(Quoted text)
-- BEGIN --

BY KNARIK GASPARYAN
Most of the literature focusing on leadership and regime change in authoritarian political systems emphasizes the mass uprising as the main fear of an authoritarian leader, and gives the chief role in the survival of the regime to the personal survival of the dictator or the governing council. Acemoglu and Robinson in their article concentrate on the possibilities of democratization during the transition period after a fall of an incumbent leader, seeing the regime and its leadership as one and the same. In his 2012 book Milan V. Svolik identifies the problems of power sharing and control as the two main characteristics that shape authoritarian rule and politics, as well as formulate its distinct features such as regime and leadership survival, institutions, and, more importantly, domestic and foreign policies. He analyzes the data collected from 1946 to 2008 on the non-constitutional, non-health-related loss of office by the authoritarian leaders, non-constitutional referring to the exit of office through a process not mandated constitutionally. The analyses yield an interesting outcome, by which four fifth of the authoritarian leaders who lost their office against their will and without a constitutional process such as elections, were not removed by the popular uprising as might be expected, or by foreign intervention as the author initially suggests, but by the insiders and governing elite of the regime itself. Interestingly, this leadership changes had not affected the authoritarian nature of the regimes, and did not bring about an internal movement to democratize as might be expected. This raises a question over whether an authoritarian political structure is rigid, no matter who mans its mast at a given period of time, or the course it takes is largely dependant on the leader. With little research available that contrasts the leader-centric with regime-centric nature of the authoritarian states’ foreign policymaking, and with most of the literature approaching the leadership and regime of such systems as the two sides of the same coin, and rarely as separate entities, I want to understand whether the foreign policy decision-making in authoritarian regimes is leadership-driven or is a consistent process derived from the regime’s structure and nature.

-- END --

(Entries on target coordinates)
-- BEGIN --

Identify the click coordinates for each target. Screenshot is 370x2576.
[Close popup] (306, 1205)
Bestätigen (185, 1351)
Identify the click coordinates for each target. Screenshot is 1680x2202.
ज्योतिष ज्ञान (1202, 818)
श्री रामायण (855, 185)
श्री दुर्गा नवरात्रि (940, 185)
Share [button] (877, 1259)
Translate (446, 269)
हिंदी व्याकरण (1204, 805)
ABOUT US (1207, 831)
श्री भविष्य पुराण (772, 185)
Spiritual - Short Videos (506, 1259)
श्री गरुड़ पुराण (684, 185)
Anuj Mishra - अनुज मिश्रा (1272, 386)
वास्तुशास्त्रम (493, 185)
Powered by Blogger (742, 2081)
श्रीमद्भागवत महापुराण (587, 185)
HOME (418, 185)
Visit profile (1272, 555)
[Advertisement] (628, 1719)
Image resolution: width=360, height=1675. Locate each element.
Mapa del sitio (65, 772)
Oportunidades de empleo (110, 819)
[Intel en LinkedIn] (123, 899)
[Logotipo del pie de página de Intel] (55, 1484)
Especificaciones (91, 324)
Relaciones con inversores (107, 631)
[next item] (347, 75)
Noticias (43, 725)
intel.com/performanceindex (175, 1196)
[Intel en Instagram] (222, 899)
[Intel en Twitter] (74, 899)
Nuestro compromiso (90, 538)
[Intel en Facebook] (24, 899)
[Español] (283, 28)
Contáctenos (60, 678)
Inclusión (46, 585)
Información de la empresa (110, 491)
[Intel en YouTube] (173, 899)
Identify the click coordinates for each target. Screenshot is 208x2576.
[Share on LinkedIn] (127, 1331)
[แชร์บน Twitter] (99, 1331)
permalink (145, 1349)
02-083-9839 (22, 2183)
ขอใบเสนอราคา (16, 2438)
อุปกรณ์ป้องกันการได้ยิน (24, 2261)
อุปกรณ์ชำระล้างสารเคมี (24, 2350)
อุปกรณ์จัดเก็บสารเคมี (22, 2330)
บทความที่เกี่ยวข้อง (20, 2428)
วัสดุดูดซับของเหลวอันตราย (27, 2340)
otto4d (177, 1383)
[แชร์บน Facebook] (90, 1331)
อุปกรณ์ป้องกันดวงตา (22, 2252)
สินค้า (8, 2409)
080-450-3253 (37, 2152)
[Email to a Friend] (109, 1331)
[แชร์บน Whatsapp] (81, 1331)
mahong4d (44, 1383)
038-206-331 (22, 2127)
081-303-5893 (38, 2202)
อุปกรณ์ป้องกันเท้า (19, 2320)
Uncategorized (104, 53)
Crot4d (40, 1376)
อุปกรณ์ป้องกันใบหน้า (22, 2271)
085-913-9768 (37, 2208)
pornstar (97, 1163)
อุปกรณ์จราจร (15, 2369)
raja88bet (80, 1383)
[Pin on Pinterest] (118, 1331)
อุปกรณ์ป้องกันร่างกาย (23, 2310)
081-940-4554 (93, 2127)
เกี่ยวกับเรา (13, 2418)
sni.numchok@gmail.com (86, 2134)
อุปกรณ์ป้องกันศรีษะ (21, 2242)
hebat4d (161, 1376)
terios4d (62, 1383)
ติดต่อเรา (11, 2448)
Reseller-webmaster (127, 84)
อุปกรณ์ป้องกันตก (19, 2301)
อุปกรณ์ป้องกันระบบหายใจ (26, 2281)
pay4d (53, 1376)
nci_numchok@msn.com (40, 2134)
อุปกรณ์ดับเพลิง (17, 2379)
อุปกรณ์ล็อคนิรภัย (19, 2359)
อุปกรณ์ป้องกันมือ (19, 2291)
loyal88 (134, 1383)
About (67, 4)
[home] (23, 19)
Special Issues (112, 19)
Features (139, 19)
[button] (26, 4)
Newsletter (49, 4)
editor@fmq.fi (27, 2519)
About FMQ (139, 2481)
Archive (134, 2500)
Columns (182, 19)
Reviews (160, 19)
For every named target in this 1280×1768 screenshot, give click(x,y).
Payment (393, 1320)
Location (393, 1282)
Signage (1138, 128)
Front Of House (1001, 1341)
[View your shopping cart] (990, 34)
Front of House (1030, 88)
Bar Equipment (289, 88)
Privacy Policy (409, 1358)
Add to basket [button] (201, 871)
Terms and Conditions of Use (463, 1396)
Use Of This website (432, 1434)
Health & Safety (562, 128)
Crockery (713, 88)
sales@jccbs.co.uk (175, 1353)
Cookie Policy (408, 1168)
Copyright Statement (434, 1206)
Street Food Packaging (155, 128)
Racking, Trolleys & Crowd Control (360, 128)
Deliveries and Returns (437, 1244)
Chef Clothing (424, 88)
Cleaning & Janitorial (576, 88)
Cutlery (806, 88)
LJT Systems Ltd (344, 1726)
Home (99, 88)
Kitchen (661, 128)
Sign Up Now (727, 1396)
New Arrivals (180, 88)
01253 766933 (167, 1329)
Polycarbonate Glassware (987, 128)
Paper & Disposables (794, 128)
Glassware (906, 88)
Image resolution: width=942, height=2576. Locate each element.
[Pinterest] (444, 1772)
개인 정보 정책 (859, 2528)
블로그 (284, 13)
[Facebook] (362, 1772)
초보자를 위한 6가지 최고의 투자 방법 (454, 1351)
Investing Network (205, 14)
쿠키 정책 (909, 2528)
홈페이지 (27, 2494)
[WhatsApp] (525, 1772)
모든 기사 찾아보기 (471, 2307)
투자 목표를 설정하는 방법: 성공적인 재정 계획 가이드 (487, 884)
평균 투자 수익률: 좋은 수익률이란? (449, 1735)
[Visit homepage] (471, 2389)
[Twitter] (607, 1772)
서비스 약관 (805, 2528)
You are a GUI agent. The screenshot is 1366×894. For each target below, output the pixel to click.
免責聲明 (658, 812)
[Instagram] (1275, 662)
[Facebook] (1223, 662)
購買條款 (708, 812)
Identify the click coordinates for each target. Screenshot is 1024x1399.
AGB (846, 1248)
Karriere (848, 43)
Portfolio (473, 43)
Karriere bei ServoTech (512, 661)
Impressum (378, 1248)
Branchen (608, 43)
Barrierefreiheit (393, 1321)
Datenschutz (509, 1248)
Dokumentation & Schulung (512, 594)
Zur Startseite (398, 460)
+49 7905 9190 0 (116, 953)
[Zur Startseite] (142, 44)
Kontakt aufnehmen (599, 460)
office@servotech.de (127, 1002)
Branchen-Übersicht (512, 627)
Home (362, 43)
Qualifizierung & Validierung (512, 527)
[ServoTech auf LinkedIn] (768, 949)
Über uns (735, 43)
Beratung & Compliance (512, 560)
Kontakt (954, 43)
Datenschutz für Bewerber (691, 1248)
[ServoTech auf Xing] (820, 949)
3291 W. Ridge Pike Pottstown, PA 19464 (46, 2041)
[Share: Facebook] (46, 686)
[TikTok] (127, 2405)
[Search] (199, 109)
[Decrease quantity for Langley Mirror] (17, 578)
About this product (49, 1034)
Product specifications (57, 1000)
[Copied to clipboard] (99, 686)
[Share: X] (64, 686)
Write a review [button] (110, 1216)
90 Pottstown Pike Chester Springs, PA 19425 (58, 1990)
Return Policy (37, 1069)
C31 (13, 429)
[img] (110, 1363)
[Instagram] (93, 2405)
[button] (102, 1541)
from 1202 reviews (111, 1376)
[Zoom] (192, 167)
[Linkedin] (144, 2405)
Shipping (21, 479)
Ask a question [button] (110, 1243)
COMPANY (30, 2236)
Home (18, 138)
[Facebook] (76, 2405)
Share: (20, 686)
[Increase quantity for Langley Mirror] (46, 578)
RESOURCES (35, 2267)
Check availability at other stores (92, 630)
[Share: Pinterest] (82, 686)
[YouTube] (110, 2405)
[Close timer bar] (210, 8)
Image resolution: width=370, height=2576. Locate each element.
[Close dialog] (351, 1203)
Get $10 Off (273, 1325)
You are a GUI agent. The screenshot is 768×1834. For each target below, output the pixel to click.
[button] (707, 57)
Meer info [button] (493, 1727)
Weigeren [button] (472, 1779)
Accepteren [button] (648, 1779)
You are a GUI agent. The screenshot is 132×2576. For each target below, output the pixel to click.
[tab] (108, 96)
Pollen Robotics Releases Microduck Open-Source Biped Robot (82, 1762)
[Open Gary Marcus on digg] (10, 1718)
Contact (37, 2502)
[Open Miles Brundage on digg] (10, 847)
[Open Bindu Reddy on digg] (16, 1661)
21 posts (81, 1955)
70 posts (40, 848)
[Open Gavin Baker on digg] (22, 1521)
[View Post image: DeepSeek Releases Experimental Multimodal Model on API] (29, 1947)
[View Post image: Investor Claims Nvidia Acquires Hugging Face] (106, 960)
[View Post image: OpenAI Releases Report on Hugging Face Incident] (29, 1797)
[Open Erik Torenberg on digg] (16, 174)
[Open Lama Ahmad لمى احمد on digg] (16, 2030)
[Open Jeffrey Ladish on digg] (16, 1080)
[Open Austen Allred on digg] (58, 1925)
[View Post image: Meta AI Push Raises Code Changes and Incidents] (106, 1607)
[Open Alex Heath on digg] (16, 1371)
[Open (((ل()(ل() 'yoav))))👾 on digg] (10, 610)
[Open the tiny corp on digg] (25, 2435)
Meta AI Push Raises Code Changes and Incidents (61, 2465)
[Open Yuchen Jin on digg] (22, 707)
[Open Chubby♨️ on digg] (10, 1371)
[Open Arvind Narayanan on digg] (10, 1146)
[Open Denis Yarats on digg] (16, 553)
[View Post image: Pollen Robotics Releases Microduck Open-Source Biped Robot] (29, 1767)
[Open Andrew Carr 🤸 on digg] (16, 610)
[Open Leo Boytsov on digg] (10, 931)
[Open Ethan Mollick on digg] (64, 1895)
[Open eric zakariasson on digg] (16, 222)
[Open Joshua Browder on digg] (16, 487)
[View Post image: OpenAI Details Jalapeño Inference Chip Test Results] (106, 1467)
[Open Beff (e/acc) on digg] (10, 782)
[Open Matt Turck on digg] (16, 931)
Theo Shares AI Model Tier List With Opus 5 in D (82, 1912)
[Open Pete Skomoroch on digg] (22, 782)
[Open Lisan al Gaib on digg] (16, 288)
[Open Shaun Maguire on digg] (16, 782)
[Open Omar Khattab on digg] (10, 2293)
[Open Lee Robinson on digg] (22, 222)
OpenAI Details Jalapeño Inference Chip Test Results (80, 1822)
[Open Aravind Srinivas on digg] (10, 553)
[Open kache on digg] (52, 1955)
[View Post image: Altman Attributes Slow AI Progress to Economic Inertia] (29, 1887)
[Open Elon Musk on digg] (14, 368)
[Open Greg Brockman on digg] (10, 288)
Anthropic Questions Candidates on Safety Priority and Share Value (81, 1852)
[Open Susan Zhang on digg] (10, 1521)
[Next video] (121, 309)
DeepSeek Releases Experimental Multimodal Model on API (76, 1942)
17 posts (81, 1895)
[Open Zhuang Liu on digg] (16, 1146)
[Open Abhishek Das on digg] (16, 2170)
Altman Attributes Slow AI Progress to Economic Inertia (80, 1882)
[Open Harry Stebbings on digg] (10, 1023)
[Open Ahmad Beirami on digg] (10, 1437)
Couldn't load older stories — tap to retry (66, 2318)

-- END --

(Work to complete)
Transcribe the passage on leadership and foreign policy in authoritarian regimes in full, word for word.

(Task output)
BY KNARIK GASPARYAN
Most of the literature focusing on leadership and regime change in authoritarian political systems emphasizes the mass uprising as the main fear of an authoritarian leader, and gives the chief role in the survival of the regime to the personal survival of the dictator or the governing council. Acemoglu and Robinson in their article concentrate on the possibilities of democratization during the transition period after a fall of an incumbent leader, seeing the regime and its leadership as one and the same. In his 2012 book Milan V. Svolik identifies the problems of power sharing and control as the two main characteristics that shape authoritarian rule and politics, as well as formulate its distinct features such as regime and leadership survival, institutions, and, more importantly, domestic and foreign policies. He analyzes the data collected from 1946 to 2008 on the non-constitutional, non-health-related loss of office by the authoritarian leaders, non-constitutional referring to the exit of office through a process not mandated constitutionally. The analyses yield an interesting outcome, by which four fifth of the authoritarian leaders who lost their office against their will and without a constitutional process such as elections, were not removed by the popular uprising as might be expected, or by foreign intervention as the author initially suggests, but by the insiders and governing elite of the regime itself. Interestingly, this leadership changes had not affected the authoritarian nature of the regimes, and did not bring about an internal movement to democratize as might be expected. This raises a question over whether an authoritarian political structure is rigid, no matter who mans its mast at a given period of time, or the course it takes is largely dependant on the leader. With little research available that contrasts the leader-centric with regime-centric nature of the authoritarian states’ foreign policymaking, and with most of the literature approaching the leadership and regime of such systems as the two sides of the same coin, and rarely as separate entities, I want to understand whether the foreign policy decision-making in authoritarian regimes is leadership-driven or is a consistent process derived from the regime’s structure and nature.